POET's business model would make it similar to fabless semiconductor companies. The group we look at now trade at 6.9xs enterprise value to estimated 2022 revenues. Currently POET trades at an enterprise value of $147 million using a fully diluted share count. We need to look further out to where we think revenues would be by 2025. If we say the joint venture is able to reach $200 million in revenues by then and the rest of the business can ramp to $100 million that would be $200 million in revenues for POET in 2025. Using 6.9xs gives us an enterprise valuation of $1.4 billion. Today's fully diluted share count is 42.0 million shares. We know that the company will probably raise money next year so we are adding 3.75 million shares to the total ($30 million at $8 per share.) $1.4 billion divided by 45.75 million shares is $30.15 per share by 2025. This would be a present value of US$13.75 or CN$17.70 per share discounted by 30% per year.
Q2 2022 Earnings Report
Q2 revenues were $120,261 and came from NREs paid by AI Celestial versus NRE revenues of $209,100 in Q2 2021. We expect the company to book NREs again in Q3 and Q4. In Q4 we also expect POET to finally book product revenues which are expected to come from selling beta samples to AI Celestial. We also expect the joint venture to start booking revenues from the first of its ten customers in Q4 which will be reported separately on the SPX joint venture income statement.
Total expenses were $5.4 million compared to $4.5 last year and $5.4 in Q1 2022. This included a (non-cash) expense of $745,313 from the joint venture that did not exist in 2020. This loss was more than the $430,000 loss of the joint venture in Q1 2022. POET still owns 88.5% of the joint venture. R&D expenses were flat with last year at $1.8 million from $1.8 million. Stock-based compensation was down to $970,000 compared to last year's $1.2 million. Wages & benefits increased to $728,000 this quarter compared to $624,000 last year. During the quarter POET hired a new VP Product Line Management. Also adding to the total were the wages of the GM in China is which were reclassified as administrative wages from R&D in Q2 2021. General expenses increased to $552,000 from $382,000 in the year ago quarter mainly from the NASDAQ listing that increased the cost for directors and officers insurance. In Q2 2022, the company paid $12,627 in (non-cash) interest expense compared to $95,000 in Q2 2021 due to the reduction in convertible debentures.
The net loss was $5.3 million up from $4.4 million in Q2 2021. This resulted in an IFRS loss per share of $0.14 per share and a non-IFRS loss of $0.12 per share, compared to a loss of $0.13 and non-IFRS loss of $0.09 last year. Shares outstanding increased 6.3% to 36.7 million. As of August 8, 2022 there were still 36.7 million shares outstanding, and approximately 42.0 million shares fully diluted.
Balance Sheet
POET Technologies ended the June quarter with $13.8 million in cash and marketable securities, no convertible debentures and no debt. Working capital was $12.4 million.

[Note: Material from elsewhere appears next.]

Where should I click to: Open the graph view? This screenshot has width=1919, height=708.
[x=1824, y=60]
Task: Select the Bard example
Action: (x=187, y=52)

The company had negative cash flow (excluding changes in working capital) of $4.0 million and negative free cash flow of $4.5 million. The company is burning about $1.25 million a month. We expect that the required conversion of debentures between April and September of next year should add another $4.1 million to POET's coffers and augment its runway. At its current burn rate, the company has four to five quarters of cash. As revenues ramp, we expect the burn rate to decline. We expect the company will have to raise some more cash between now and cash flow breakeven, which could occur at a revenue level of $20 million per quarter.